* **Your objective**:
Word for word, transcribe the data below.

=== Excerpted records ===

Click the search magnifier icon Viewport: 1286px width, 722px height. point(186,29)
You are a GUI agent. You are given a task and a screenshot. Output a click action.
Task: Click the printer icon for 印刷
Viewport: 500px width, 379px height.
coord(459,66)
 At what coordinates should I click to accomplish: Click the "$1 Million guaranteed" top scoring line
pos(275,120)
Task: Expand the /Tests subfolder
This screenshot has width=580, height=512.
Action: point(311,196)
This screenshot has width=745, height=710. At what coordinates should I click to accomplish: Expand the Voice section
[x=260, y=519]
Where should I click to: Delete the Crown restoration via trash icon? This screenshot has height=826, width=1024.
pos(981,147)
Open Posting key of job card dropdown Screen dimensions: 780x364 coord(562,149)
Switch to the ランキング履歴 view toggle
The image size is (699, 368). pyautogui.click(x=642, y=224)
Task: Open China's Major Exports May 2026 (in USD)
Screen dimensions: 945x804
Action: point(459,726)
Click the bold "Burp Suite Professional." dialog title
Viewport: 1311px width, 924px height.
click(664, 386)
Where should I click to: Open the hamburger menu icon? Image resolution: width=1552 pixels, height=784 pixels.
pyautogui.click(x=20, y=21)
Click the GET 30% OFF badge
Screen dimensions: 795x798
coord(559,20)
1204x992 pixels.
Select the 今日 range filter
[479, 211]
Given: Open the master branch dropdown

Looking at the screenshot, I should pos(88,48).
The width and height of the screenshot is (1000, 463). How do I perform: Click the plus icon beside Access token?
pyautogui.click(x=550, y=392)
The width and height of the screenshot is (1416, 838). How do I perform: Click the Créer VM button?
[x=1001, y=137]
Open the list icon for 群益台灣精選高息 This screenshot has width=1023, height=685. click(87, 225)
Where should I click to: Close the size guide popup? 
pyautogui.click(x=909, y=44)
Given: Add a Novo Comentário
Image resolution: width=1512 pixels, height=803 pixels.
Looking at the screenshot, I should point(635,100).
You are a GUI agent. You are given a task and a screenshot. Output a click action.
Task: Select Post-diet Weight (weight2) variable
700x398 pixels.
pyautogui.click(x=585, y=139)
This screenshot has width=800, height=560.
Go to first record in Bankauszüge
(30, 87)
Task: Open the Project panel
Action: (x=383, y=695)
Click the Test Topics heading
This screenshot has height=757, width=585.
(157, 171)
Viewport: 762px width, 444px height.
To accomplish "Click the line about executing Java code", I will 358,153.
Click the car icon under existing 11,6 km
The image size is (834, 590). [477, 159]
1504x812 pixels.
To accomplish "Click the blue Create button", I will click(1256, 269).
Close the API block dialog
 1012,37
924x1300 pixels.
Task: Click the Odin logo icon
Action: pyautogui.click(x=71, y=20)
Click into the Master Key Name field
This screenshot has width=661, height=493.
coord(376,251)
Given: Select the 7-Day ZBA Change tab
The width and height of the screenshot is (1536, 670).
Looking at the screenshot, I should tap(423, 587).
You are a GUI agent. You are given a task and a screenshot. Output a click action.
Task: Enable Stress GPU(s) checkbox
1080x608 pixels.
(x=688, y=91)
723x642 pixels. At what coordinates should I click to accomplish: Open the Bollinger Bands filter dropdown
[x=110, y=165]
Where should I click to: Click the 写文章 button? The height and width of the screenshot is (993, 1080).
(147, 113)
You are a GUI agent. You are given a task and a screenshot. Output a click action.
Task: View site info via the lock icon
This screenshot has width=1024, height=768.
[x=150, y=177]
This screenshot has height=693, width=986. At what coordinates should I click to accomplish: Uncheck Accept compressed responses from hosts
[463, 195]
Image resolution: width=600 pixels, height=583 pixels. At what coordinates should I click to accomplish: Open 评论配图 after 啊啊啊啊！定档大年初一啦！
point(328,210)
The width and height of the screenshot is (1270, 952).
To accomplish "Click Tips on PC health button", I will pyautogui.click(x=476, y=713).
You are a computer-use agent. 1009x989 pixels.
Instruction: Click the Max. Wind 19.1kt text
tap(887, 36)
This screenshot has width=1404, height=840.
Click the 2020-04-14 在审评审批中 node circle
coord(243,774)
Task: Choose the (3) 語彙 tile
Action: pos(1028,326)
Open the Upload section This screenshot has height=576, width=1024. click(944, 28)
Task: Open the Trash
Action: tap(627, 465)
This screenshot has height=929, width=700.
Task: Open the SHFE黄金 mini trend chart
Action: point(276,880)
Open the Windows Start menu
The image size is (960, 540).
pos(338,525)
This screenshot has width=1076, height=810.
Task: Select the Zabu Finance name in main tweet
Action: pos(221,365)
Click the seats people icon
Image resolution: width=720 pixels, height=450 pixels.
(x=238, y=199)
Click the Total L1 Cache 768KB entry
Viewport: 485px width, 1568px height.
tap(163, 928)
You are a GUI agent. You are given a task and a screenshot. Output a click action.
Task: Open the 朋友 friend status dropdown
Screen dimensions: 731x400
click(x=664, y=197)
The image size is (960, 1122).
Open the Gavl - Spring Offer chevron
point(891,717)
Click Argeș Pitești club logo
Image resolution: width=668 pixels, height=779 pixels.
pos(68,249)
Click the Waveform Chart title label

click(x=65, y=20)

===

* **Answer space**:
Click the search magnifier icon Viewport: 1286px width, 722px height. point(186,29)
You are a GUI agent. You are given a task and a screenshot. Output a click action.
Task: Click the printer icon for 印刷
Viewport: 500px width, 379px height.
coord(459,66)
 At what coordinates should I click to accomplish: Click the "$1 Million guaranteed" top scoring line
pos(275,120)
Task: Expand the /Tests subfolder
This screenshot has width=580, height=512.
Action: point(311,196)
This screenshot has width=745, height=710. At what coordinates should I click to accomplish: Expand the Voice section
[x=260, y=519]
Where should I click to: Delete the Crown restoration via trash icon? This screenshot has height=826, width=1024.
pos(981,147)
Open Posting key of job card dropdown Screen dimensions: 780x364 coord(562,149)
Switch to the ランキング履歴 view toggle
The image size is (699, 368). pyautogui.click(x=642, y=224)
Task: Open China's Major Exports May 2026 (in USD)
Screen dimensions: 945x804
Action: point(459,726)
Click the bold "Burp Suite Professional." dialog title
Viewport: 1311px width, 924px height.
click(664, 386)
Where should I click to: Open the hamburger menu icon? Image resolution: width=1552 pixels, height=784 pixels.
pyautogui.click(x=20, y=21)
Click the GET 30% OFF badge
Screen dimensions: 795x798
coord(559,20)
1204x992 pixels.
Select the 今日 range filter
[479, 211]
Given: Open the master branch dropdown

Looking at the screenshot, I should pos(88,48).
The width and height of the screenshot is (1000, 463). How do I perform: Click the plus icon beside Access token?
pyautogui.click(x=550, y=392)
The width and height of the screenshot is (1416, 838). How do I perform: Click the Créer VM button?
[x=1001, y=137]
Open the list icon for 群益台灣精選高息 This screenshot has width=1023, height=685. click(87, 225)
Where should I click to: Close the size guide popup? 
pyautogui.click(x=909, y=44)
Given: Add a Novo Comentário
Image resolution: width=1512 pixels, height=803 pixels.
Looking at the screenshot, I should point(635,100).
You are a GUI agent. You are given a task and a screenshot. Output a click action.
Task: Select Post-diet Weight (weight2) variable
700x398 pixels.
pyautogui.click(x=585, y=139)
This screenshot has width=800, height=560.
Go to first record in Bankauszüge
(30, 87)
Task: Open the Project panel
Action: (x=383, y=695)
Click the Test Topics heading
This screenshot has height=757, width=585.
(157, 171)
Viewport: 762px width, 444px height.
To accomplish "Click the line about executing Java code", I will 358,153.
Click the car icon under existing 11,6 km
The image size is (834, 590). [477, 159]
1504x812 pixels.
To accomplish "Click the blue Create button", I will click(1256, 269).
Close the API block dialog
 1012,37
924x1300 pixels.
Task: Click the Odin logo icon
Action: pyautogui.click(x=71, y=20)
Click into the Master Key Name field
This screenshot has width=661, height=493.
coord(376,251)
Given: Select the 7-Day ZBA Change tab
The width and height of the screenshot is (1536, 670).
Looking at the screenshot, I should tap(423, 587).
You are a GUI agent. You are given a task and a screenshot. Output a click action.
Task: Enable Stress GPU(s) checkbox
1080x608 pixels.
(x=688, y=91)
723x642 pixels. At what coordinates should I click to accomplish: Open the Bollinger Bands filter dropdown
[x=110, y=165]
Where should I click to: Click the 写文章 button? The height and width of the screenshot is (993, 1080).
(147, 113)
You are a GUI agent. You are given a task and a screenshot. Output a click action.
Task: View site info via the lock icon
This screenshot has width=1024, height=768.
[x=150, y=177]
This screenshot has height=693, width=986. At what coordinates should I click to accomplish: Uncheck Accept compressed responses from hosts
[463, 195]
Image resolution: width=600 pixels, height=583 pixels. At what coordinates should I click to accomplish: Open 评论配图 after 啊啊啊啊！定档大年初一啦！
point(328,210)
The width and height of the screenshot is (1270, 952).
To accomplish "Click Tips on PC health button", I will pyautogui.click(x=476, y=713).
You are a computer-use agent. 1009x989 pixels.
Instruction: Click the Max. Wind 19.1kt text
tap(887, 36)
This screenshot has width=1404, height=840.
Click the 2020-04-14 在审评审批中 node circle
coord(243,774)
Task: Choose the (3) 語彙 tile
Action: pos(1028,326)
Open the Upload section This screenshot has height=576, width=1024. click(944, 28)
Task: Open the Trash
Action: tap(627, 465)
This screenshot has height=929, width=700.
Task: Open the SHFE黄金 mini trend chart
Action: point(276,880)
Open the Windows Start menu
The image size is (960, 540).
pos(338,525)
This screenshot has width=1076, height=810.
Task: Select the Zabu Finance name in main tweet
Action: pos(221,365)
Click the seats people icon
Image resolution: width=720 pixels, height=450 pixels.
(x=238, y=199)
Click the Total L1 Cache 768KB entry
Viewport: 485px width, 1568px height.
tap(163, 928)
You are a GUI agent. You are given a task and a screenshot. Output a click action.
Task: Open the 朋友 friend status dropdown
Screen dimensions: 731x400
click(x=664, y=197)
The image size is (960, 1122).
Open the Gavl - Spring Offer chevron
point(891,717)
Click Argeș Pitești club logo
Image resolution: width=668 pixels, height=779 pixels.
pos(68,249)
Click the Waveform Chart title label

click(x=65, y=20)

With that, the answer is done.